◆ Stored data
====

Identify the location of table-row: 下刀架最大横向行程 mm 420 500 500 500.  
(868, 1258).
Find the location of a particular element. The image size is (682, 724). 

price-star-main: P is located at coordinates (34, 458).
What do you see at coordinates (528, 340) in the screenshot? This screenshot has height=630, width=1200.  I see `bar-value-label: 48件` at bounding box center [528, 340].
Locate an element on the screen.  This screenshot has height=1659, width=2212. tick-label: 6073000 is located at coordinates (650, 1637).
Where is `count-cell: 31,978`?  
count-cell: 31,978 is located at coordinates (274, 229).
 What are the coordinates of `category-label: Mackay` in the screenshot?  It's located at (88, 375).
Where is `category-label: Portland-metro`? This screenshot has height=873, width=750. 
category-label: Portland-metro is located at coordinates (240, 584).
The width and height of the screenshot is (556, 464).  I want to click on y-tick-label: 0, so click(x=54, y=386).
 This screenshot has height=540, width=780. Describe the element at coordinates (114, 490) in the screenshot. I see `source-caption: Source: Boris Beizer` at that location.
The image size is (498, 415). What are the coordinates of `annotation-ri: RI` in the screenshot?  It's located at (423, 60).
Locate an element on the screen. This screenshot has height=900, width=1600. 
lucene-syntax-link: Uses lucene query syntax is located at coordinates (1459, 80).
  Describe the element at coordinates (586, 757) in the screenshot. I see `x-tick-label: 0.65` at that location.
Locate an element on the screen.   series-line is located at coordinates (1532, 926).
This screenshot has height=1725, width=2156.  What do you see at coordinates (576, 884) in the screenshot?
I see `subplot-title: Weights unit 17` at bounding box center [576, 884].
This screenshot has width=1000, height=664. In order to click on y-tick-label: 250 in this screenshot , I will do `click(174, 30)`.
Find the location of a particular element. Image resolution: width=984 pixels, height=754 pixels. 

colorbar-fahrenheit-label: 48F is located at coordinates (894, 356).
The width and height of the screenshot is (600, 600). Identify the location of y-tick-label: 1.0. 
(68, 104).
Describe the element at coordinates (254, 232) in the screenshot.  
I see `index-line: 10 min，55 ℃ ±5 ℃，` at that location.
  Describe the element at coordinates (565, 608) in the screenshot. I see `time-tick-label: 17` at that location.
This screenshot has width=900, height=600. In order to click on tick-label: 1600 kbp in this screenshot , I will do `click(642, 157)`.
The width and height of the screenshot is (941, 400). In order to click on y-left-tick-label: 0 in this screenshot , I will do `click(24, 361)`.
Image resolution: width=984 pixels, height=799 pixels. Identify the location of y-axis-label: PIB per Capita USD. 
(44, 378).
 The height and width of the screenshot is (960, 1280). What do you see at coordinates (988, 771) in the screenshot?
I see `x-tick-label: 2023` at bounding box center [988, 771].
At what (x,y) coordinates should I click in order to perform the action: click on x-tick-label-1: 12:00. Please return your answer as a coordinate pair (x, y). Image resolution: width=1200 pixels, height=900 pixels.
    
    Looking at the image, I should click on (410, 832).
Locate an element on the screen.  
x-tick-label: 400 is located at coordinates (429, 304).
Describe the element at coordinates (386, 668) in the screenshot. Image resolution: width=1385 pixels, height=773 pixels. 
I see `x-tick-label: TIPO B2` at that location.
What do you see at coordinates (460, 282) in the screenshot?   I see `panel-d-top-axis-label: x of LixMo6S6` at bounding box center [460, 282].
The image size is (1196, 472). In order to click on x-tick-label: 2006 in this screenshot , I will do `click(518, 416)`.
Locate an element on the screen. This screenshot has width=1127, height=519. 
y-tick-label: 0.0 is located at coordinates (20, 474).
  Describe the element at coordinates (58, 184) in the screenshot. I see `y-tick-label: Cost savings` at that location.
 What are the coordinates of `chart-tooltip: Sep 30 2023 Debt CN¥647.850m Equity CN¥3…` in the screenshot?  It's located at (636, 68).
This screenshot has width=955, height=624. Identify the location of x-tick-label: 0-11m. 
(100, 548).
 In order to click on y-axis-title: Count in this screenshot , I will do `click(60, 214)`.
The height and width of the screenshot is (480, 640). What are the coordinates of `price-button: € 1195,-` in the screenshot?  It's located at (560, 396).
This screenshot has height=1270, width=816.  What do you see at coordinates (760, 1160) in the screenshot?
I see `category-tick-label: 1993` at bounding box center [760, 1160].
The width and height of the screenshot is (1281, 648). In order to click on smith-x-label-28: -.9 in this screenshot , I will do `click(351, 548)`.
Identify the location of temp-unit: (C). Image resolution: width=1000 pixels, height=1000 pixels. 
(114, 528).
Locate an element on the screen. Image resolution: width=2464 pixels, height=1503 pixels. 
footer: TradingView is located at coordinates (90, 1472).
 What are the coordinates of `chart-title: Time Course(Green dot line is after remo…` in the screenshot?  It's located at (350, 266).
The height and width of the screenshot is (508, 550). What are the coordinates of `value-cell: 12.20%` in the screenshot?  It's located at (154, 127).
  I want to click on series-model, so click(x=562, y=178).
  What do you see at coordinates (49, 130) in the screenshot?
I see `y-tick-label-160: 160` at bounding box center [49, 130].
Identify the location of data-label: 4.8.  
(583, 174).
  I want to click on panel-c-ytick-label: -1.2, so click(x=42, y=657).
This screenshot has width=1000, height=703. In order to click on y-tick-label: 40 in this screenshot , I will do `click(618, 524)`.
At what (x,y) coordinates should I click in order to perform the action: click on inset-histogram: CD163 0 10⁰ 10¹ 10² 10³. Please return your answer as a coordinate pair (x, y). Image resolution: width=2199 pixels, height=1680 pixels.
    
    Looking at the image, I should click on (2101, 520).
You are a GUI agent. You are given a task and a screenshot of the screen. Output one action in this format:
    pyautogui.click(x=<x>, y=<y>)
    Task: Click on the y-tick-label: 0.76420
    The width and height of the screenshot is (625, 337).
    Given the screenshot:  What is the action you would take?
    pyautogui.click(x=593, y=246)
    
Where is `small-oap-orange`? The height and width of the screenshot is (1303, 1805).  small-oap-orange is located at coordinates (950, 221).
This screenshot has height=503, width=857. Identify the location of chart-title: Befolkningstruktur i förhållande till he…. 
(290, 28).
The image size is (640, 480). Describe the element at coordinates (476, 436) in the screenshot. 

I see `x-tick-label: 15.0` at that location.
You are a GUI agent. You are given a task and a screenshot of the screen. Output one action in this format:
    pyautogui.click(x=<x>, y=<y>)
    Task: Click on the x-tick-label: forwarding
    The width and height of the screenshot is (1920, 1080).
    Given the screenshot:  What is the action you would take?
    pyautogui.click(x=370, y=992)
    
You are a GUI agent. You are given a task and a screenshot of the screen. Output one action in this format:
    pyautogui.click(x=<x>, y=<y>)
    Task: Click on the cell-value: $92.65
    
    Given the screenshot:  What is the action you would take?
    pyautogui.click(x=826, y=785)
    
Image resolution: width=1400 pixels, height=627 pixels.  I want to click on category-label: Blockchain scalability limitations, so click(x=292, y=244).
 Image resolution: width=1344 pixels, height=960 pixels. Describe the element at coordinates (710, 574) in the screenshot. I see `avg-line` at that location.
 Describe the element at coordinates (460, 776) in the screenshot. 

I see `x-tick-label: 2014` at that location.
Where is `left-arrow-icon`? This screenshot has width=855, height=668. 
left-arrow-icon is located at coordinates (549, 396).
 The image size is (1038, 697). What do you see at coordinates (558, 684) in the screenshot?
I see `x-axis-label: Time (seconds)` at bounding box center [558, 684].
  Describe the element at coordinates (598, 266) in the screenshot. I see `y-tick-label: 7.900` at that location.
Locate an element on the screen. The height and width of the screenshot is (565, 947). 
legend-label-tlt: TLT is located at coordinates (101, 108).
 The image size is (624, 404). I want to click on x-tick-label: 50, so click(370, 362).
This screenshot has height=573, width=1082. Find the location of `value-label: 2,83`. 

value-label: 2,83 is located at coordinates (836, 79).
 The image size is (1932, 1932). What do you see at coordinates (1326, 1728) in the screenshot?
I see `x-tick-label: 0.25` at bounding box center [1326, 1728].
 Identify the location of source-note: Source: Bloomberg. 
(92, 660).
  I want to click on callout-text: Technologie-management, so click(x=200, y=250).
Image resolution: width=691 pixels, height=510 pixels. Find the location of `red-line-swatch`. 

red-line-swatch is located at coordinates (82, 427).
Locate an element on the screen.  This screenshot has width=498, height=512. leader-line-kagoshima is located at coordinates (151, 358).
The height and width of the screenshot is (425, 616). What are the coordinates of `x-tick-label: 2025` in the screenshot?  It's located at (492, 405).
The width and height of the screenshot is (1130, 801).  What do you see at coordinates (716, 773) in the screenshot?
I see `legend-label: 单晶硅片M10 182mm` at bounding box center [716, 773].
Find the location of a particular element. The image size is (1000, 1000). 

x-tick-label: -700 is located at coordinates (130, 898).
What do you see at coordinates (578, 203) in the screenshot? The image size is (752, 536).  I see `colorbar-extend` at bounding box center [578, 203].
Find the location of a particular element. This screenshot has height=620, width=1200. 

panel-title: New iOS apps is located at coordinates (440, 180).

====

◆ To do
Please gather every line in the listing above that contains the string "colorbar", and copy each one.

◆ Output for this task
colorbar-fahrenheit-label: 48F is located at coordinates (894, 356).
What do you see at coordinates (578, 203) in the screenshot? The image size is (752, 536).  I see `colorbar-extend` at bounding box center [578, 203].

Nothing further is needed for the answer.